À margem do rio: atendimento em lugares remotos após o ciclone Idai

A enfermeira Cacy Rodrigues Lima conta sua experiência em Moçambique depois de um desastre natural


À margem do rio: atendimento em lugares remotos após o ciclone Idai

A região onde estive em Moçambique com Médicos Sem Fronteiras (MSF) por três meses, em resposta ao ciclone Idai em 2019, se chama Sofala. É uma província a 400 quilômetros de Beira, onde ficava a coordenação do projeto.

No total atendíamos em cinco localidades, todas bem distantes do centro de Beira. Fazíamos um longo percurso, todos os dias, que levava em média quatro horas (ida e volta), por estradas muito ruins. Felizmente, nossos carros aguentavam qualquer estrada. Como gerente de atividades de enfermagem, tive como objetivos preparar, organizar, treinar equipes e levar assistência para as pessoas nesses lugares.

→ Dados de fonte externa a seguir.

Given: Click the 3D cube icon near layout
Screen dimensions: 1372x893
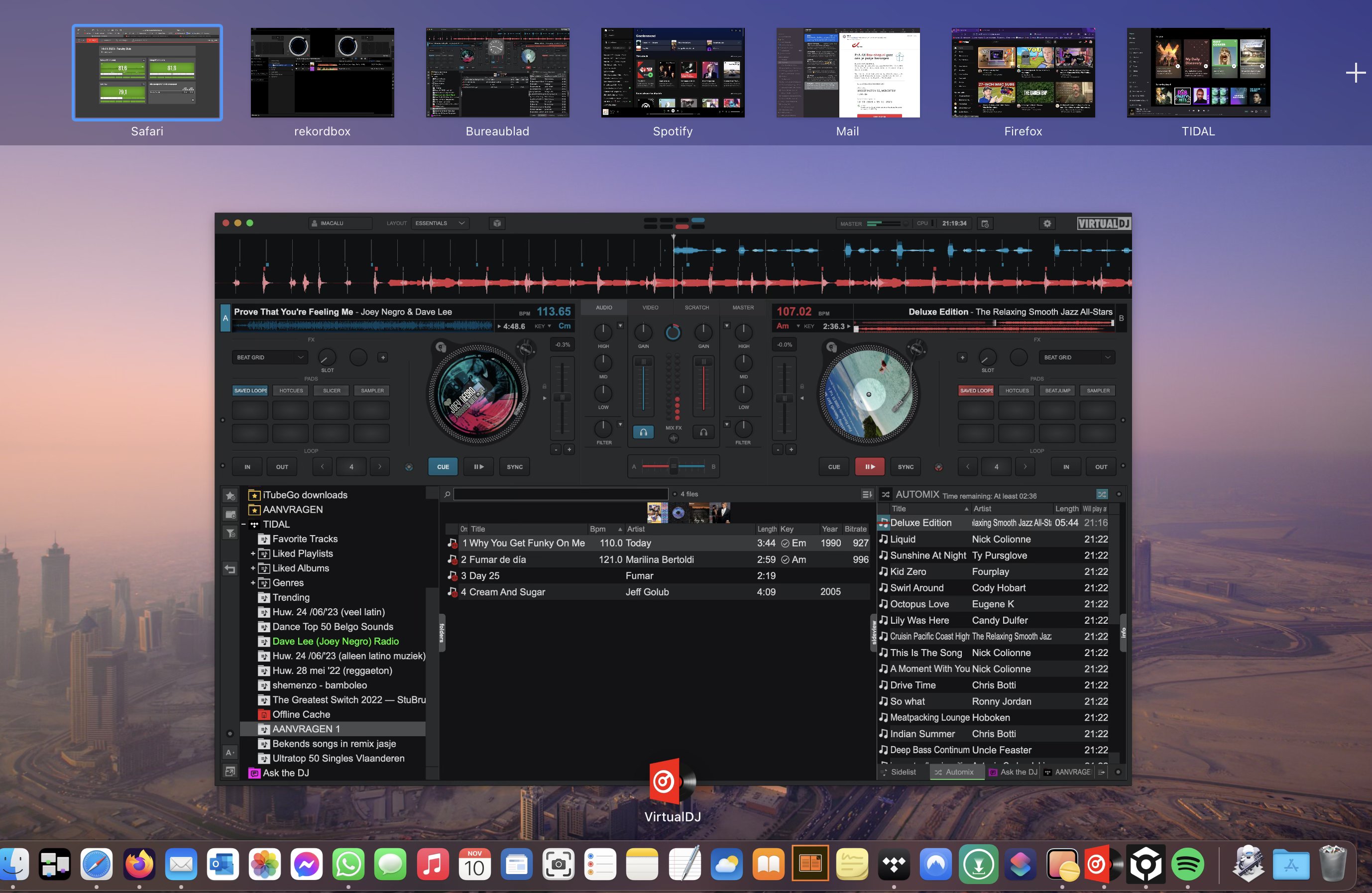Looking at the screenshot, I should coord(497,223).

O meu primeiro desafio no projeto foi encontrar a casa onde seria nossa base de trabalho. Nós precisávamos nos estabelecer em algum lugar que nos desse acesso aonde iríamos apoiar a população que foi retirada das margens do rio depois do ciclone. A cidade não tinha casas disponíveis. A única casa que encontramos, à beira do rio, era bastante rústica e do tempo colonial. Não havia água na torneira e os banheiros ficavam do lado de fora. Felizmente, com a ajuda do gerente de logística, as obras começaram assim que alugamos a casa e o básico necessário para morarmos foi providenciado, embora a água ainda não saísse das torneiras. Tínhamos um grande depósito de água e, com baldes, usávamos o banheiro e lavávamos as louças. Só conseguimos ter acesso a água encanada após a chegada do especialista em água e saneamento, um mês e meio depois.

Enquanto isso, eu e a equipe de administração do projeto fomos responsáveis pela contratação do pessoal de enfermagem, médicos assistentes, distribuidores de medicamentos, psicólogos, entre outros. Nosso propósito era levar cuidados de saúde primária a uma população que perdeu tudo e foi privada de tudo, até mesmo de água.

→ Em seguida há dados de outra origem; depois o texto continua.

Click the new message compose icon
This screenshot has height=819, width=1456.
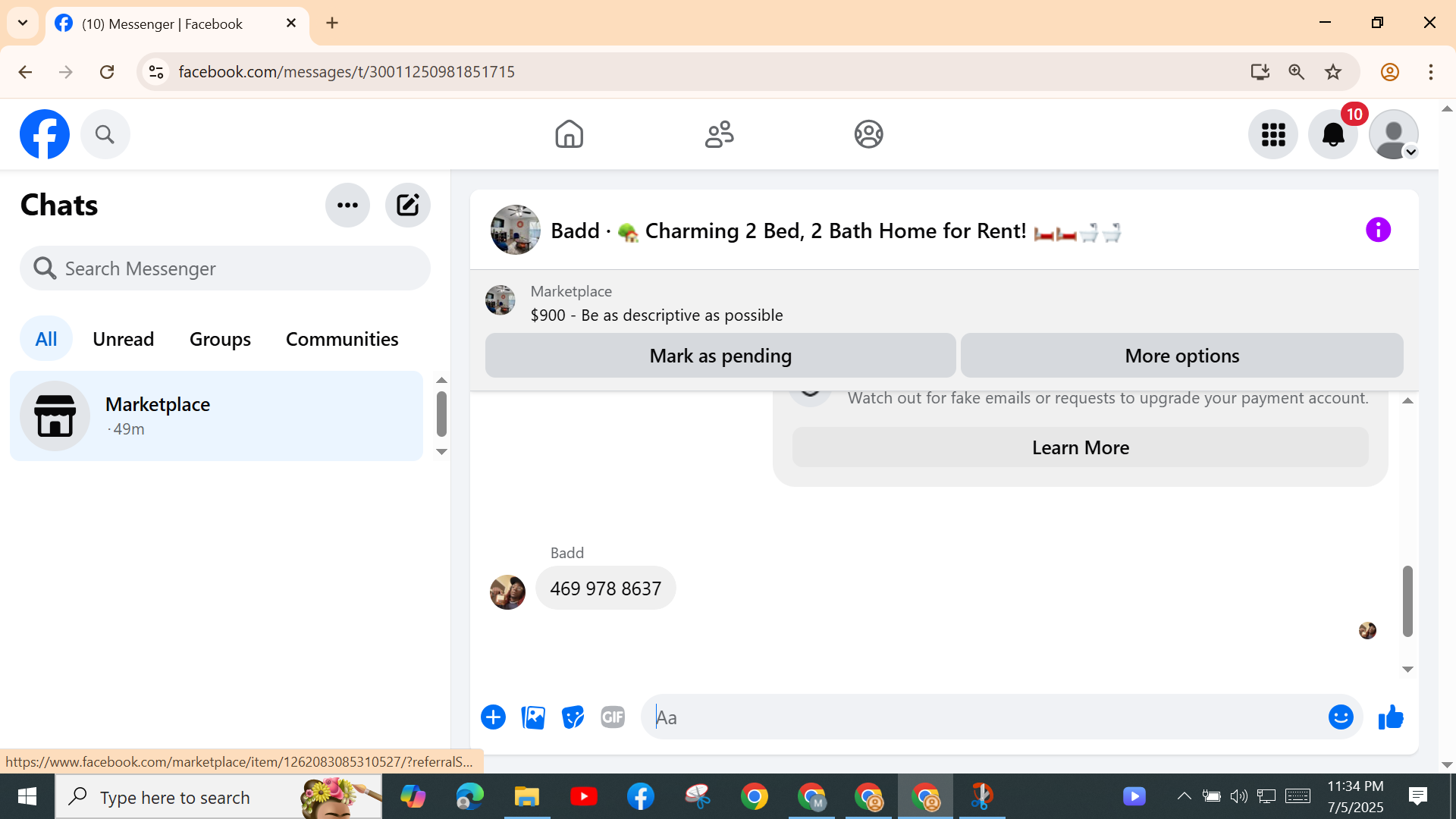(x=407, y=205)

Em um mês e meio tudo ficou pronto para sairmos com as clínicas móveis.

Tive uma ótima impressão da população. Todos foram pacientes, ouviam as orientações e depositaram confiança em nossos profissionais locais. Foi extremamente gratificante e comovente ver como nossa equipe se empenhou em levar atendimento responsável e de qualidade para a população. Ela foi incansável. Diariamente, o número de atendimentos variava entre 100 e 200 pessoas. Todo mundo era atendido individualmente, com respeito e carinho. Eu fiquei muito orgulhosa de ter selecionado estas pessoas. Elas respeitaram os princípios de MSF e sentiram orgulho de trabalhar conosco.

Para mim, a maior dificuldade foi ser a única pessoa de fora do país durante esses três meses. Tivemos dois especialistas em água e saneamento internacionais que passaram por lá rapidamente.

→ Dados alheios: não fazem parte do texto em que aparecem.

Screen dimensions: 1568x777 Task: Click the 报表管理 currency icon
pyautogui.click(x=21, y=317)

A atuação de MSF trouxe considerável benefício para a população. Muitos casos de HIV foram diagnosticados, tratamentos foram iniciados, crianças desnutridas receberam atendimento, muitas mulheres tiveram acesso a planejamento familiar, pacientes hipertensos e diabéticos começaram tratamentos aos quais não tinham acesso e casos mais graves foram encaminhados para hospitais locais.

A nossa atuação foi vital para esta população.

Obrigada, MSF, por ter me dado esta oportunidade.